RM: How important is this international experience for geological surveys?
Bachin: Very important. Obviously, international experience is important at every stage of oil and gas production. But with regard to exploration, the company uses all the latest technologies that are available and in use all over the world. And in all priority projects we also draw upon the leading international service companies such as Schlum-berger, GGG, PGC and others.

RM: What about Rosneft’s own scientific facilities – how do they help you nowadays?
Bachin: Our scientific support for geological surveys comes from Rosneft ’s Corporate Scientific and Technical Center, which manages and coordinates the activity of the company’s oil and gas institutes in each region. My colleagues at these institutes know the particular geological features of their regions, so they can choose the optimal technologies. To give you an example, we always use modeling processes to forecast how much oil and gas is present before we start to drill exploratory wells on the shelf, which considerably reduces the risks of drilling unproductive wells. The widespread application of 3D seismic surveys recently is another example, as the use of 3D technology has enabled us to reduce the number of dry wells. And when we start surveys in regions where little research has been carried out before, we use “easy” methods initially, such as geochemistry and gel surveys, which are methods that optimize the process of geological surveys in terms of both time and cost.

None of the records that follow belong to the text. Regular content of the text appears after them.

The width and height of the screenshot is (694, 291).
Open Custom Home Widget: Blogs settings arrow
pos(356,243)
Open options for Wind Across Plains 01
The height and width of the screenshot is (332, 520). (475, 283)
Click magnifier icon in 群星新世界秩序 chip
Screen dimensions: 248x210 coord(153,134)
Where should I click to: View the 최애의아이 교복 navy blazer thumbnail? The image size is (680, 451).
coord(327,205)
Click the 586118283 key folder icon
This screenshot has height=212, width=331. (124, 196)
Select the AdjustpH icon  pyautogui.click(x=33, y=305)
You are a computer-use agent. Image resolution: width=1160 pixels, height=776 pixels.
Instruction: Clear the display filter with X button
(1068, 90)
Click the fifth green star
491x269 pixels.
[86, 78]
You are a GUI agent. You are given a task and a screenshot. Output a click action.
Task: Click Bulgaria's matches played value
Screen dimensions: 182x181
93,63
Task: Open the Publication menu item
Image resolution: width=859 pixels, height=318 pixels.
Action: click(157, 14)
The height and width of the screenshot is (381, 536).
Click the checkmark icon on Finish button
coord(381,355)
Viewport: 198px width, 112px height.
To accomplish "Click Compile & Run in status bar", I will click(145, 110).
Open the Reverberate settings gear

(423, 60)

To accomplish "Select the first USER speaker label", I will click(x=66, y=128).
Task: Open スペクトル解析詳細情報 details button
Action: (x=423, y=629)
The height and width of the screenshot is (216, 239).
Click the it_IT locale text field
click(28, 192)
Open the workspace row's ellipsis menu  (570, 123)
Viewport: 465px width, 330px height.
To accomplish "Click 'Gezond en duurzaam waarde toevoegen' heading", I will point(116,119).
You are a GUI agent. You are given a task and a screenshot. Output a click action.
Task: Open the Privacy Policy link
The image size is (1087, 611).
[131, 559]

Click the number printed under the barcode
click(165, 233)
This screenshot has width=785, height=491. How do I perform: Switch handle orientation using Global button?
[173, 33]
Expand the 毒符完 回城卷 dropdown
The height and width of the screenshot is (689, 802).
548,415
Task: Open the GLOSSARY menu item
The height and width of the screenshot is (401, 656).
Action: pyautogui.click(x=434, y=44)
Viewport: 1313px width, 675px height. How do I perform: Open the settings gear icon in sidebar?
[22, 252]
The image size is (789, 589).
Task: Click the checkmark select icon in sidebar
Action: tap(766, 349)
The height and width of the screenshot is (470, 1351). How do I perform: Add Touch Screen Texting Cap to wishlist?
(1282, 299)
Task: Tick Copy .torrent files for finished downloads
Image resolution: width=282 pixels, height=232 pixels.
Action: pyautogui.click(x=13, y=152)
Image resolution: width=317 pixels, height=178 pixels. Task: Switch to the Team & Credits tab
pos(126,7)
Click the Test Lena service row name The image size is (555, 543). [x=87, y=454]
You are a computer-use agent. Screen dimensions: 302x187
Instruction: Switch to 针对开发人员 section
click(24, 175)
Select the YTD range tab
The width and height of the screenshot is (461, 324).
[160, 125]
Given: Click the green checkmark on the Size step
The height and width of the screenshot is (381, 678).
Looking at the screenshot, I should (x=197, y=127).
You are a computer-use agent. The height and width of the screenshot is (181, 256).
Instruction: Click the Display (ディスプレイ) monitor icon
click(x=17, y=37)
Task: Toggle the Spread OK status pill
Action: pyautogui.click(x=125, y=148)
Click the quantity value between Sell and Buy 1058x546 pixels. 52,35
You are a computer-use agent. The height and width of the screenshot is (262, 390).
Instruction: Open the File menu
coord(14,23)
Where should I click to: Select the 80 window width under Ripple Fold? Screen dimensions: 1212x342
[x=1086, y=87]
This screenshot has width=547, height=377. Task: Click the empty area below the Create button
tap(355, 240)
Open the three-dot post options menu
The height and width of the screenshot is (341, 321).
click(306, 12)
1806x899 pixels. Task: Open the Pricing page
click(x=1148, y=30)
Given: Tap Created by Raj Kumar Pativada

Sergei Bachin, Rosneft’s Director of the Department of Geological Surveys. Born in 1962. 1985 – graduated from the Tyumen Industrial Institute with a degree in Geology and Research of Oil and Gas Fields. 1985–1997 – worked at Yuganskneftegaz, where he rose from geologist of the oil and gas production department at Yuganskneft to chief geologist and deputy head of the oil and gas production department at Pravdinskneft. 2000–2005 – deputy manager and head geologist at the executive office of Tomskneft. From 2005 – works at Rosneft. Author of 10 academic articles. Honorable Worker of the Oil Industry. Married, with son and daughter.